(EXCERPTED TEXT)
■ ■ ■

You can have NAT rules which map packets onto the same range; the NAT code is clever enough to avoid clashes. Hence having two rules which map the source address 192.168.1.1 and 192.168.1.2 respectively onto 1.2.3.4 is fine.
Furthur more, you can map over real, used IP addresses, as long as those addresses pass through the mapping box as well. So if you have an assigned network (1.2.3.0/24), but have one internal network using those addresses and one using the Private Internet Addresses 192.168.1.0/24, you can simply NAT the 192.168.1.0/24 source addresses onto the 1.2.3.0 network, without fear of clashing:
# ipnatctl -I -s 192.168.1.0/24 -b source -t 1.2.3.0/0
The same logic applies to addresses used by the NAT box itself: this is how masquerading works (by sharing the interface address between masqueraded packets and `real' packets coming from the box itself).

■ ■ ■

(DATA SHOWN)
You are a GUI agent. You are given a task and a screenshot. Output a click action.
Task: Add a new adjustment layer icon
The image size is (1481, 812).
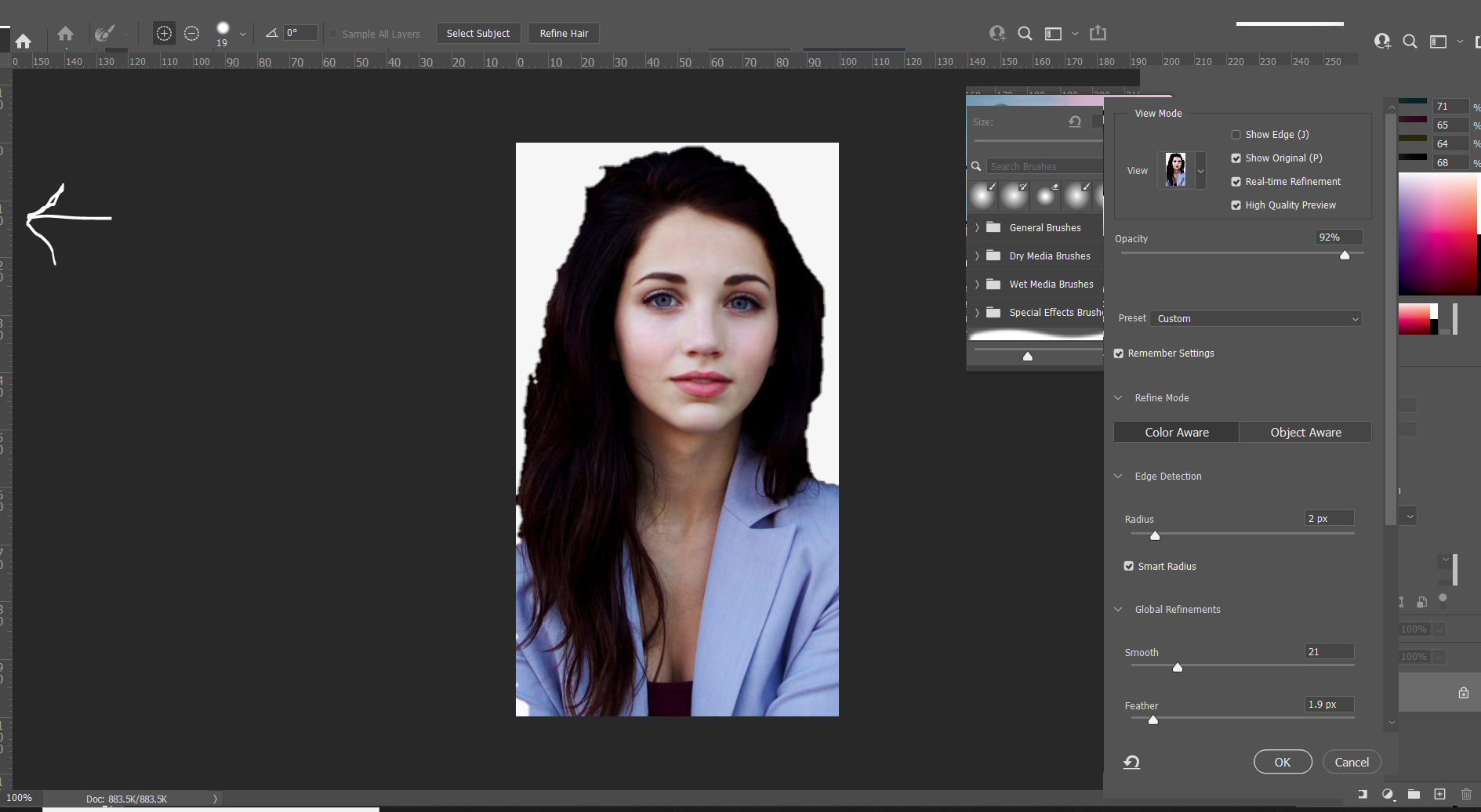click(1388, 794)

■ ■ ■

(TO BE DONE) Please continue the passage on NAT address mapping, starting after its final sentence about how masquerading shares the interface address.

(IN RESPONSE)
Moreover, you can map the same packets onto many different targets, and they will be shared. For example, if you don't want to map anything over 1.2.3.5, you could do:
# ipnatctl -I -s 192.168.1.0/24 -b source -t 1.2.3.0-1.2.3.4 # ipnatctl -I -s 192.168.1.0/24 -b source -t 1.2.3.6-1.2.3.254
If the NAT code assigns an address to a packet, then a new packet comes along which is already using that same address, then the NAT code will try to reassign its source address (and possibly port for TCP and UDP packets) to move it out of the way, even if there is no explicit rule to NAT the packet. The port will be kept under 1024 if it is under 1024, otherwise it will be kept above 1024.
The NAT code always tries not to alter a packet if it can: if a rule says to map the packet onto a range it is already in, it will try to get away without touching the packet if possible.
It is theoretically possible that there is no free address: consider the case of an ipnatctl rule mapping all internal TCP packets to a single IP address and port, and two internal hosts connecting to the same web server. When this happens, like any network congestion, the second packet to attempt mapping will be dropped: eventually the first connection should expire, and the mapping can succeed on a future packet.
The NAT code has been designed for simple administration (ie. to keep this HOWTO simple); doing anything non-intuitive is considered a bug. I just hope my intuitive matches most other people's. 8-)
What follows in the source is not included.